Armutskonferenz, SPÖ, Heinisch-Hosek

Heinisch-Hosek zu Armutskonferenz: Schwarz-Blau bestraft alle, die Hilfe brauchen

Ankündigung vom Ausbau der Kinderbetreuung bei einem Budget von 1.000 Euro lächerlich

„Schwarz-Blau bestraft alle, die Hilfe brauchen. Leistungen wie die Mindestsicherung sollen gekürzt werden und wichtige Arbeitsmarktinitiativen werden gestrichen“, sagte SPÖ-Bundesfrauenvorsitzende Gabriele Heinisch-Hosek. Als Verhöhnung der Betroffenen bezeichnet die SPÖ-Frauenvorsitzende, dass Sozialministerin Beate Hartinger-Klein den Ausbau der Kinderbetreuung als wichtige Maßnahme gegen die Armut anführt. „Wie will sie das mit 1.000 Euro im Jahr machen?“, so Heinisch-Hosek.

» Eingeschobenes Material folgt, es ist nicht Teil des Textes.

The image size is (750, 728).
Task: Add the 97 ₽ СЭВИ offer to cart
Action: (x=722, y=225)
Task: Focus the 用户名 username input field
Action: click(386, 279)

„Auch auf die AlleinerzieherInnen vergisst die Regierung völlig. Was ist mit der Unterhaltsgarantie, die versprochen wurde? Damit wäre sehr vielen Frauen und Kindern, die wegen fehlender Unterhaltsleistungen akut von Armut betroffen sind, sehr geholfen“, so Heinisch-Hosek.

„Steuergeschenke gibt es bei dieser Regierung nur für die Reichen, alle anderen schauen durch die Finger“, so Heinisch-Hosek.